Everyone in the tech world is probably familiar with the term, “ECM.” It has become a universal acronym that has changed the way our culture runs it’s businesses and processes information. But, just as ECM has changed our culture, it has also changed itself. So much so that Gartner has announced that ECM is dead. It’s exponential change has taken on a whole new meaning – Say goodbye to Enterprise Content Management and say hello the new world of Content Services.
Why this change you ask? When you go through it, the idea does make sense. Enterprise Content Management has really become quite the umbrella term over the years. As ECM platforms grew and evolved, they become stronger basically eliminating their original code. Today, ECM platforms can cover the entire data management process from reading the documents, coding and filing them, sending them off for approvals and more.
The concept behind the new term, content services, is that this one general term will branch down into three aspects. Content services applications, platforms and components. Breaking it down into more branches aligns the phrase with the realities of an ECM system.

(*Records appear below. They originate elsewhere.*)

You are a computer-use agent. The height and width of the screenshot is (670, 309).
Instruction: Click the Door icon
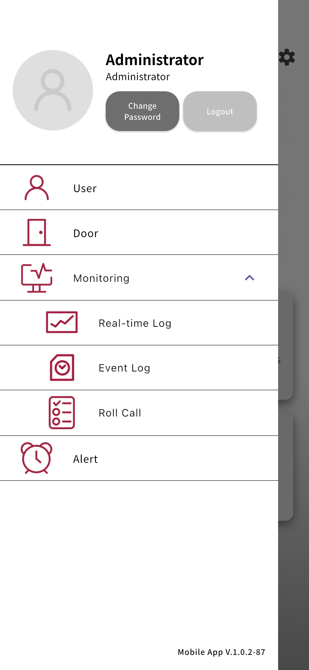click(37, 233)
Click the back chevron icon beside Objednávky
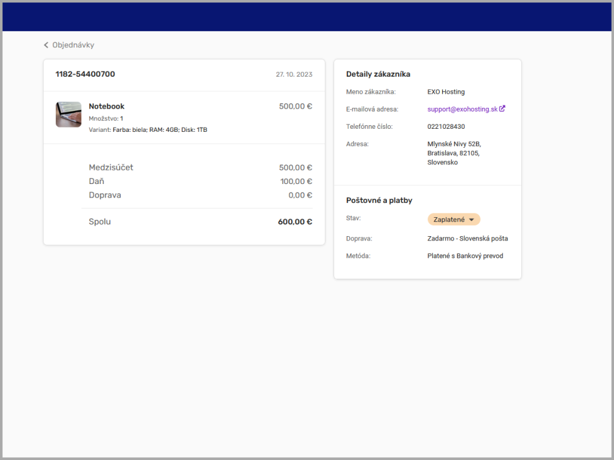 click(x=46, y=45)
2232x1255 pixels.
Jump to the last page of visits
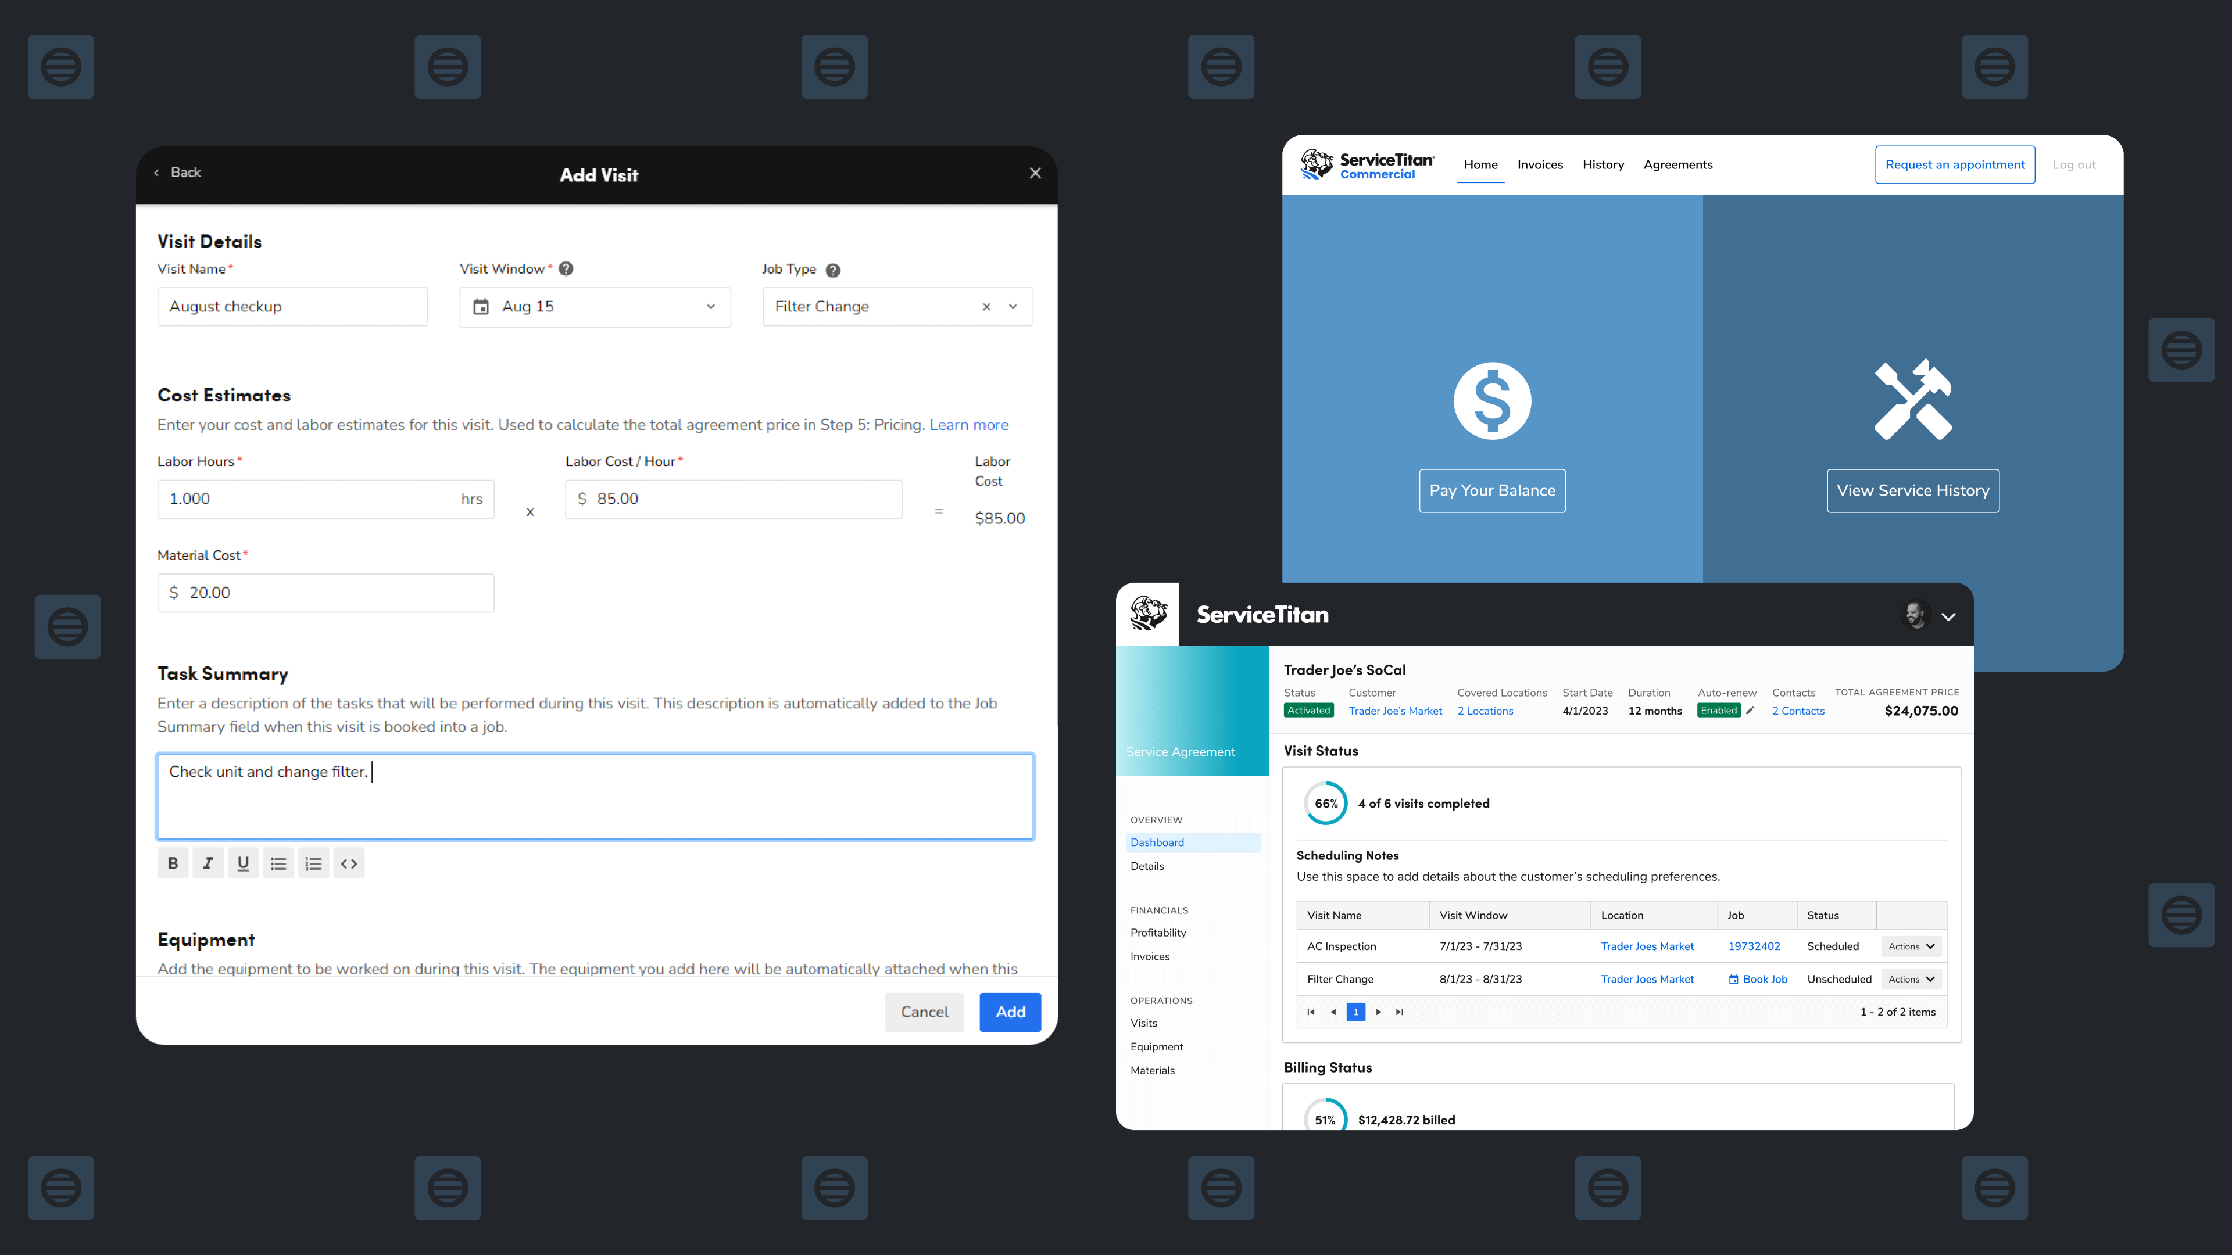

We all know that one out-of the box program can’t do everything immediately. It’s a process that starts with a few programs, working together seamlessly, and then evolving them and then adding newer programs as need. Here is a breakdown of each part of the content services idea.
Systems like OnBase are the leaders in this world because they typically show results in six months or less. While they may be comprised of other programs, they still create a centralized space for your entire business to live in. That is the main part of the ECM platform and will remain the biggest portion. Think of it as the “retrieve and present” part of your solution.
Platforms and Components:
Once you have this customized central hub, the next step is being able to work with the content easily. This is where different platforms and components come into play. They give you the ability to add workflows and share documents inside and outside of your organization securely. They’re the upgrades you tack on when someone mentions, “Hey, I have this issue and I think it can be solved with a little addition to our current system.”
While Gartner may have shocked the pants off all the ECM lovers out there, when you look at what they’re actually saying, it really does make sense. For a concept that grows and evolves so rapidly like ECM, the terms should change too. The breakdown of such a large concept may be what the world needs.